Stumbling through the undergrowth, her small victory over her own terror was short-lived. A sudden weight crashed over her head, heavy and suffocating. A bitter, acrid scent, far stronger than any poppy or belladonna she knew, assaulted her senses. Her struggles weakened, her vision blurred. Darkness swallowed her whole.
---
Pressure pounded behind her eyes. A dull ache throbbed in her temples, making it impossible to focus. She shook her head, trying to dislodge the lingering haze, to make sense of the suffocating black.
*Where am I?*
Slowly, a single, sputtering lantern, casting more gloom than light, flickered into existence. Its erratic glow revealed jagged stone walls, glistening with damp. Each flicker outlined the silhouette of a man, tall and unyielding, his frame partially obscured by the wisps of smoke curling from a thin, hand-rolled cigar he held to his lips.
“Who are you?” Elara’s voice, a reedy whisper, barely escaped her parched throat. She tried to rise, but a cold, unforgiving metal bit into her wrists. She was bound, tightly, to a crude wooden chair.
His voice, flat and devoid of warmth, sliced through the air. “Why did you meddle?”
Her frantic attempts to free herself ceased. Fear, a bitter draught, choked her.
“The man you found among the roots… he was my concern.” His gaze, sharp as broken glass, fixed on her. “I do not believe he will recover from such a… potent draught.”
Confusion warred with terror. She said nothing. Her silence seemed to irritate him.

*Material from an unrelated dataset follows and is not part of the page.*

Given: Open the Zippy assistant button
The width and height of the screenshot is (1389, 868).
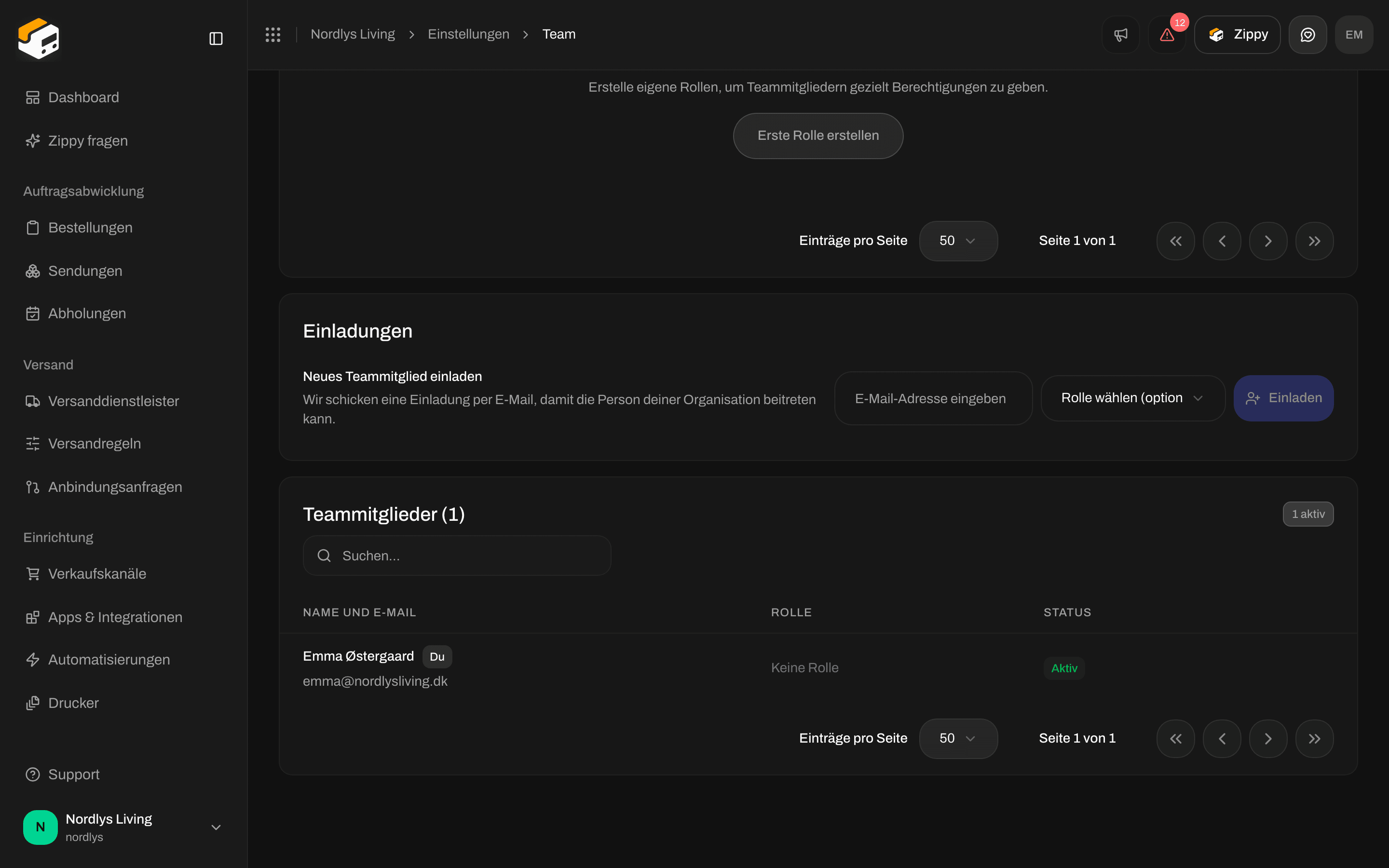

“That half-dead fool,” he continued, his voice deepening with menace, “is my kin. A necessary… sacrifice, to test the potency of the Thorne family’s latest acquisitions.”
As the lantern’s flicker momentarily steadied, her senses sharpened with dreadful clarity. Her eyes adjusted to the dimness, sweeping the cavernous space. Iron hooks, thick with rust, hung from the low ceiling, some holding strange, withered bundles of roots, others empty and ominous. Below them, workers in heavy, mud-caked boots moved with unsettling nonchalance, seemingly oblivious to her presence. They tossed dark, pulpy matter into vast wooden vats, drained viscous liquids into clay amphorae, and hosed down crimson-stained stone floors with practiced indifference.
She found herself in a grim, subterranean processing chamber beneath the Thorne’s ancestral estate—a place where forbidden botanicals were cultivated and refined, where nature’s darkest potentials were harvested without conscience.
The man took a long, deliberate drag from his cigar, the tip glowing like a malevolent eye. “While you slept, I considered. Should I simply let the blight claim you? Or perhaps, should I enlist your particular… talents?”
His words were interrupted by a series of dull, rhythmic thuds. A muffled scream, raw and desperate, vibrated through the stone floor from a distant, unseen room. Elara froze, her heart hammering against her ribs.
“My kin is failing,” the man concluded, his voice an unsettling edge of finality, “and someone, little herbalist, will pay for his wasted potential.”
Elara’s breath hitched. Panic, cold and absolute, claimed her.